Diet Busters: Foods that sound healthy, but may be breaking your calorie bank
Diet busters are difficult to spot in the grocery aisles and can even be found in a place as innocent as the produce section! They may have all the right sounding “healthy” phrases on their package, but don’t let that fool you! Although most foods can fit into a healthy diet plan, within moderation, always check labels first! Here’s our list of the top diet busters:
1) Energy Bars
Energy bars can be tricky since some varieties contain enough calories to make them “meal-worthy,” but are consumed as a snack. Some energy bars can sometimes be loaded with calories, fat, and sugar. Be sure to check the label to see if they fit into your overall calorie intake for the day.

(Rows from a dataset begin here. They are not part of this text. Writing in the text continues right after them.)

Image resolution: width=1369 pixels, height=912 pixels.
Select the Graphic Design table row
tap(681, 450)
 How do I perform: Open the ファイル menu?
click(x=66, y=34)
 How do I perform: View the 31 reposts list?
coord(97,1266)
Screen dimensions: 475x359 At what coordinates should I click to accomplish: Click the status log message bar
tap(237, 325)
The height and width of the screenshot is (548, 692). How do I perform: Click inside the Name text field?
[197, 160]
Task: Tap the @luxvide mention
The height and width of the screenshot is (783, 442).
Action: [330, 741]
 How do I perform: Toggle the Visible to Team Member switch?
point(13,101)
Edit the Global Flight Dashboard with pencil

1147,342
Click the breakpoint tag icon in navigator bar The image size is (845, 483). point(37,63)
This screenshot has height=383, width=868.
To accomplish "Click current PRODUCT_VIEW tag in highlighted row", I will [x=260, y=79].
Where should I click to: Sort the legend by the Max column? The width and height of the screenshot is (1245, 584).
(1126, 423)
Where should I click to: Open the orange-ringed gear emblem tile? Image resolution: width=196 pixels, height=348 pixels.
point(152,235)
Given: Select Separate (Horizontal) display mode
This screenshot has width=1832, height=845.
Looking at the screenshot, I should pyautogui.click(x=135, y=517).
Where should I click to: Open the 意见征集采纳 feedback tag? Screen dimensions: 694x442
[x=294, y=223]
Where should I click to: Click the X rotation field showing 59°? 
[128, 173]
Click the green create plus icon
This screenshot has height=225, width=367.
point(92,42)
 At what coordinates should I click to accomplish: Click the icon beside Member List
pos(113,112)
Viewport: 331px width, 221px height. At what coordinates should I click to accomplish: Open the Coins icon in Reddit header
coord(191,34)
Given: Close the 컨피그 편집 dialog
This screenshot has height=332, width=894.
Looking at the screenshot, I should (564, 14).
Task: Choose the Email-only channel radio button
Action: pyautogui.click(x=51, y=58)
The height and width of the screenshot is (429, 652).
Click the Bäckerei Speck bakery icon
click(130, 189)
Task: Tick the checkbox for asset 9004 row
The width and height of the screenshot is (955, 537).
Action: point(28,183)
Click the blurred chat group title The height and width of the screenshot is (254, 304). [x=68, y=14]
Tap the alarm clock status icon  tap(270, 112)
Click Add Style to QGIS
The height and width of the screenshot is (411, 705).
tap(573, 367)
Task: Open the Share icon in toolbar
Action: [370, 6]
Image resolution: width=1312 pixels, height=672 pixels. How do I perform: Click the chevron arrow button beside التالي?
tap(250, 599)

And if you are eating them as a snack, aim for a low-fat choice that has between 150-200 calories.
2) Granola and Trail Mix
Sure, they sound healthy but can be high in calories, fat, and sugar. Often times, trail mix can contain salty nuts, milk chocolate, and sweetened dried fruit, making it calorie-dense. Take note of serving sizes, they are usually ¼ to ½ cup. Look for versions that are low in added sugar, be sure to stick to a small portion, or simply choose a whole grain, low sugar cereal instead.
3.) Baked Chips
They are a healthier option than the full-fat version, but stick to one or two servings since they still contain the same amount of calories as the original version. If it’s a salty fix you are longing, try whole wheat crackers with peanut butter or low-fat cheese. The added protein will help fill you up.
4.) Salad Dressings
What harm can a few tablespoons of salad dressing do, right? Wrong! Some full-fat dressings can contain up to 90 calories and 15 grams of fat per serving, making that “healthy salad” into a high-calorie indulgence. Instead, choose low calorie dressing, balsamic vinegar, or salsa to top salads.
5) Sports Drinks
Sports drinks are usually intended for people that engage in 90 minutes or more of intense exercise, usually athletes. Why? For starters, they have about 15-30g of sugar per serving plus added electrolytes. For the average exerciser, water is still the best choice to hydrate you during your workouts. And if you’re seeking some flavor, try water with lemon or sparkling flavored water.
Be an informed shopper and be sure to always read labels before making a purchase. And remember that all foods can fit as part of a healthy and well balance diet. Moderation and portion control are the keys to success.